Et il y avait ensuite une période navrante,—où les maîtres eux-mêmes se condamnaient à la soupe à l'oignon, au pain de troisième, où la bouteille d'apparat ne se vidait que quand le vin était en état d'accommoder la salade…
Au cours d'une de ces mauvaises journées, M. Goudin étant allé chez mon parrain à l'heure du repas, on lui offrit de goûter aux poires sèches cuites—dont il y avait un grand plat sur lequel il jetait des regards de convoitise. Il en mangea une demi-assiette.

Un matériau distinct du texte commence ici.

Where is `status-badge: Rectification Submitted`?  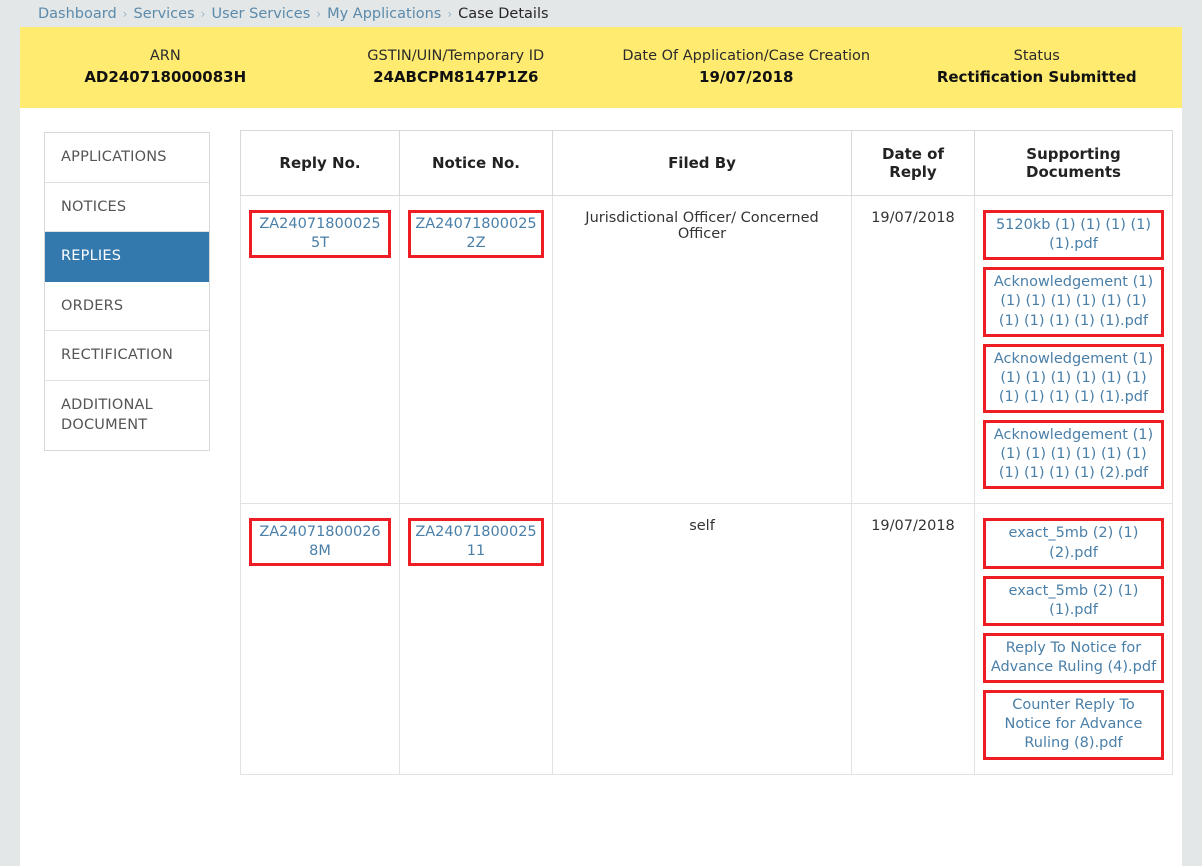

De leur ancienne splendeur, une voiture d'aspect passable encore leur restait, une grande voiture à capote qu'ils appelaient la victoria. De loin en loin, l'idée venait à la dame de se rendre à Moulins pour des emplettes, ou encore de faire des visites, ou simplement de s'offrir le luxe d'une promenade. Alors elle envoyait la bonne prévenir le métayer qu'il eût à amener la vieille jument du domaine. A l'heure dite, Baptiste, obligé au rôle de cocher, grimpait sur le siège… La cocasserie de l'équipage donnait lieu à des plaisanteries sans fin. Qu'on se figure cette vieille bête au poil rude, d'un blanc sale, souvent crottée de la boue des pacages, traînant lentement, lourdement, l'ancienne belle voiture;—ce vieux campagnard en blouse et sabots, écrasé sur le siège, se servant du fouet comme d'un bâton; et, dans le fond, étalés fièrement sur les coussins fanés, ce couple de bourgeois crève-la-faim!
Les Gouin, disait-on, «collectionnaient dans leur grenier les peaux des métayers qu'ils avaient écorchés». Rarement en effet les mêmes demeuraient plus de deux ou trois ans sous leur coupe. Et, venus à l'ordinaire très pauvres, ils repartaient toujours plus gueux encore.
Mon parrain, certes, n'était pas précisément sur le chemin de la fortune.
Faire fortune, c'est le rêve de tous les travailleurs. Mon frère Louis, un moment, crut l'avoir réalisé… Deux ans après la guerre, se trouvant à la tête d'une huitaine de mille francs, le diable l'avait tenté d'acheter à Montilly un petit bien de quinze mille. Et de s'installer chez lui,—et de se monter d'un cheval, d'une voiture à ressorts, d'une peau de chèvre,—et d'aller aux foires avec des allures de gros fermier! Sans compter sa partie de mouche, à gros jeu, tous les dimanches, et les bons repas avec des amis! On le nomma conseiller municipal et il en fut très fier. Quand nous nous rencontrions à Bourbon, il me regardait de haut—comme gêné de s'entretenir avec moi.
Claudine, sa femme, plus orgueilleuse encore, portait des caracos à la mode, des bonnets à double rang de dentelle et une chaîne d'or au cou. Elle se payait des douceurs, du café, du sucre par demi-pains. Victoire, qui ne pouvait la souffrir, me dit un jour:
—La Claudine fait joliment la grosse madame… Savoir si ça tiendra longtemps?
Ça ne tint que cinq ou six ans. L'ancien propriétaire avait pris hypothèque sur le bien pour l'argent non versé. Mon frère lui payait en intérêts une somme égale à la valeur d'affermage. Il s'était endetté par ailleurs, du fait de réparations aux bâtiments. Conscient d'être sur une pente dangereuse, en fin de compte, il revendit son équipage, se remit à travailler. Trop tard! Le vendeur, à qui étaient dues trois années d'intérêts, reprit possession de son petit domaine en lui donnant juste de quoi se liquider auprès des autres créanciers.
Demeuré sans ressources à l'issue de cette aventure, le pauvre Louis en fut réduit à se loger dans une chaumine, à travailler de côté et d'autre comme journalier. Il mourut deux ans plus tard d'une congestion, un jour de grand froid qu'il cassait de la pierre sur la route de Moulins.
La Claudine, qui savait si bien faire la dame, dut se mettre à laver les lessives,—même à recourir aux aumônes. Sa carrière s'acheva bien tristement.